## EXERCISE GOAL
Copy nothing but the lines from the one containing "Instruction: Tap the HDFC bank logo" through the last line of the entries below, exactly as written and without pictures.

Records from a data source
=-=-=-=-=
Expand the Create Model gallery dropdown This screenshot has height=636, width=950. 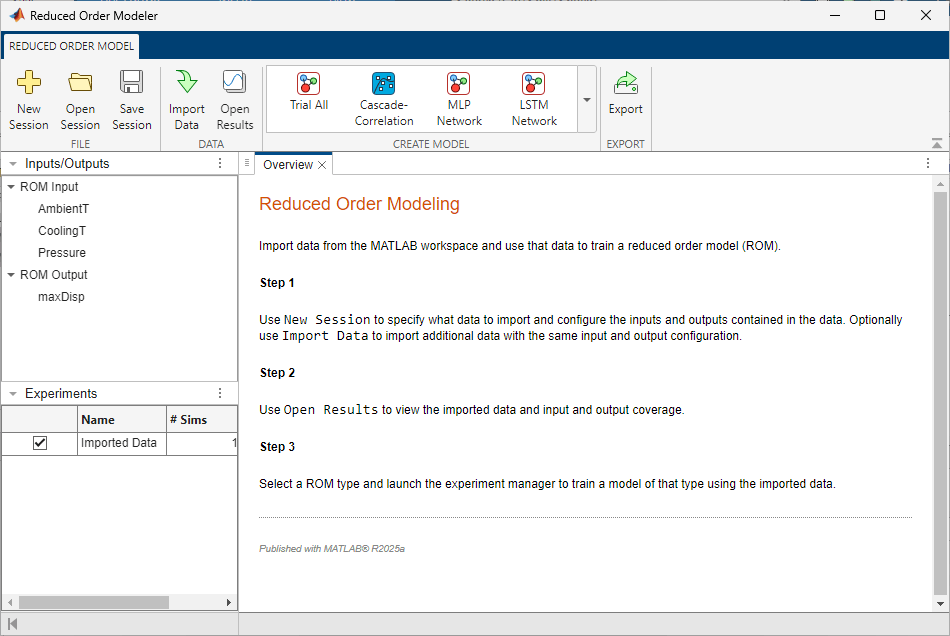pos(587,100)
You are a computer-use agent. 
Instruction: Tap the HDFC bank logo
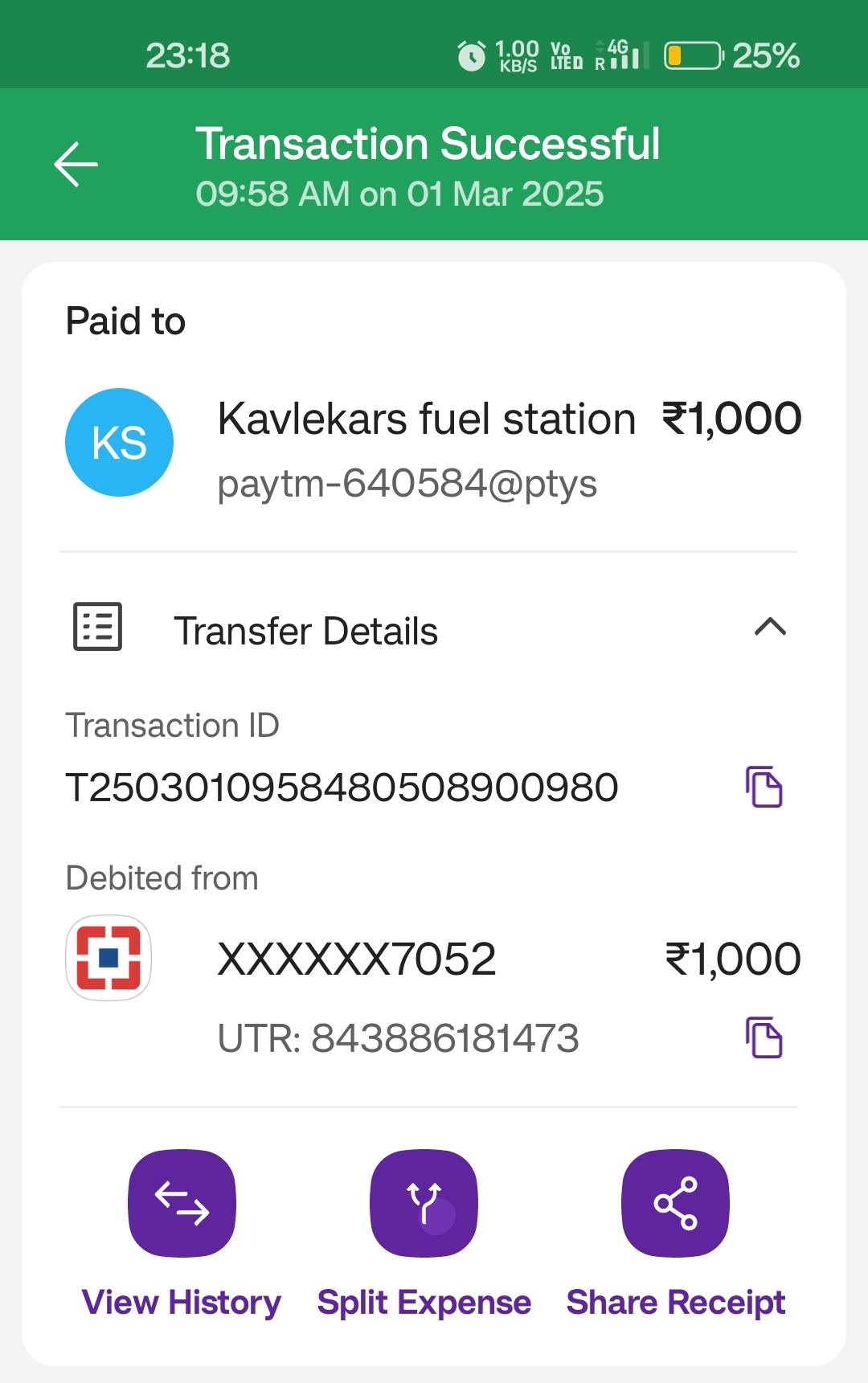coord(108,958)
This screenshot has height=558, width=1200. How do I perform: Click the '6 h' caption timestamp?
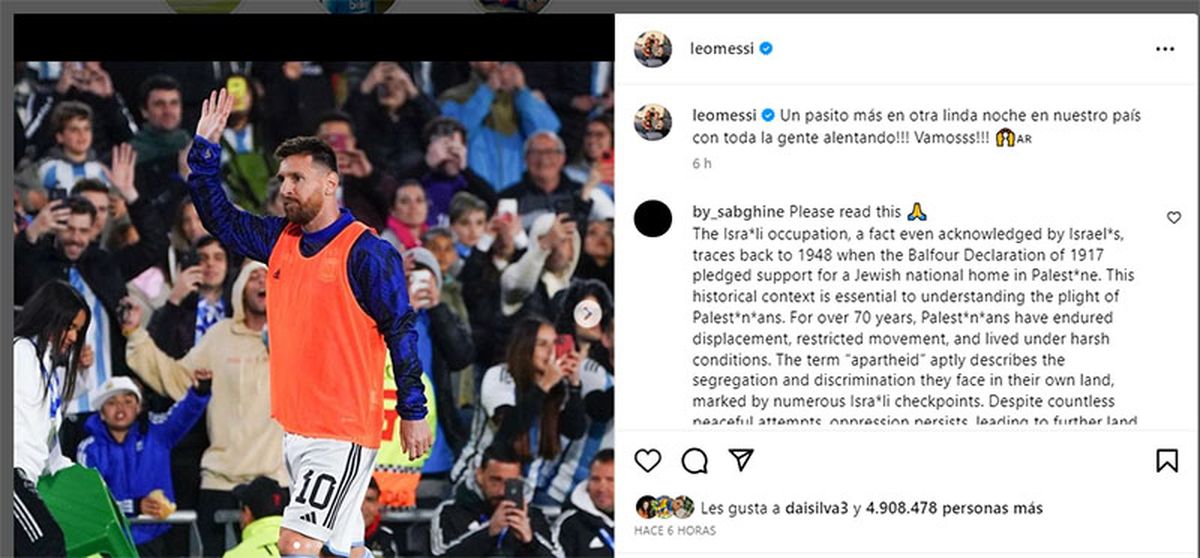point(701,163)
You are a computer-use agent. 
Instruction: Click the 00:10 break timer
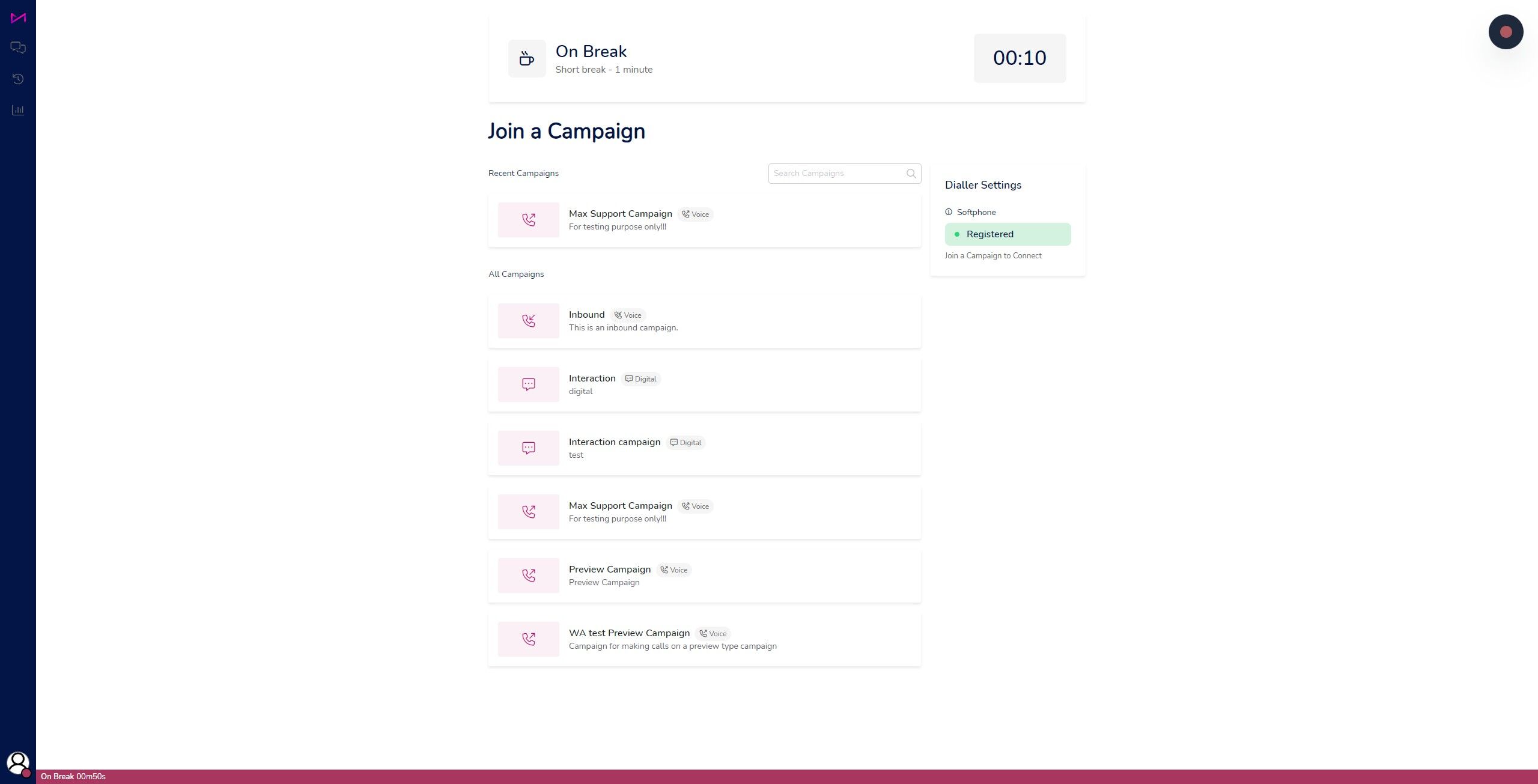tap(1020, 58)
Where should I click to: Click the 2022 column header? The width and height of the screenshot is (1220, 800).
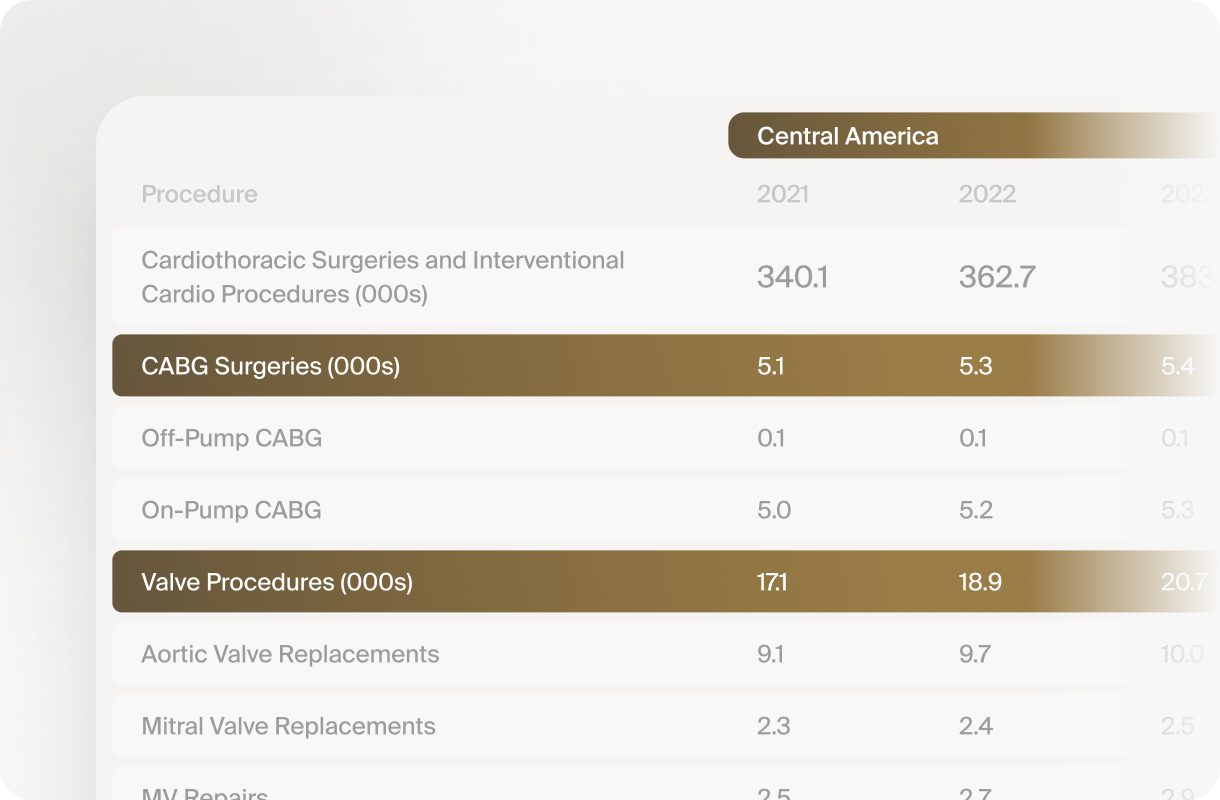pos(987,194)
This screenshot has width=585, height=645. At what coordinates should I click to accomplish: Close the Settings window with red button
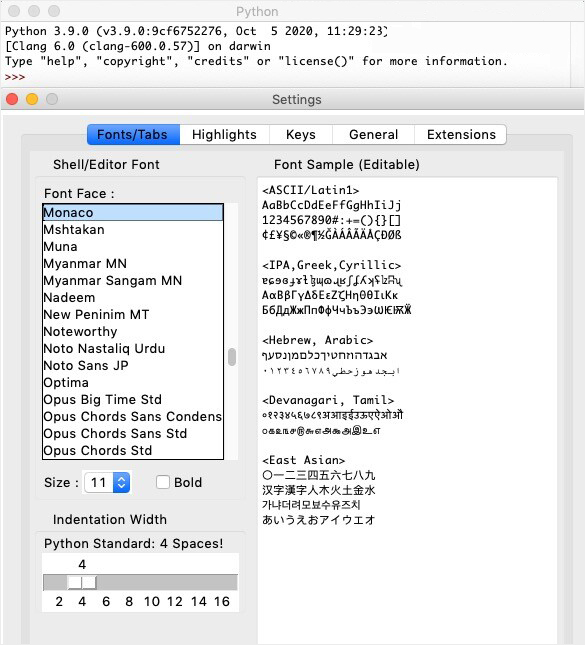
=-=-=-=-=
## EXERCISE RESPONSE
Instruction: Tap the HDFC bank logo
coord(108,958)
This screenshot has height=558, width=1200. How do I perform: Click the '6 h' caption timestamp?
point(701,163)
You are a computer-use agent. 
Instruction: Click the 00:10 break timer
tap(1020, 58)
Where should I click to: Click the 2022 column header? The width and height of the screenshot is (1220, 800).
pos(987,194)
This screenshot has width=585, height=645. At what coordinates should I click to accomplish: Close the Settings window with red button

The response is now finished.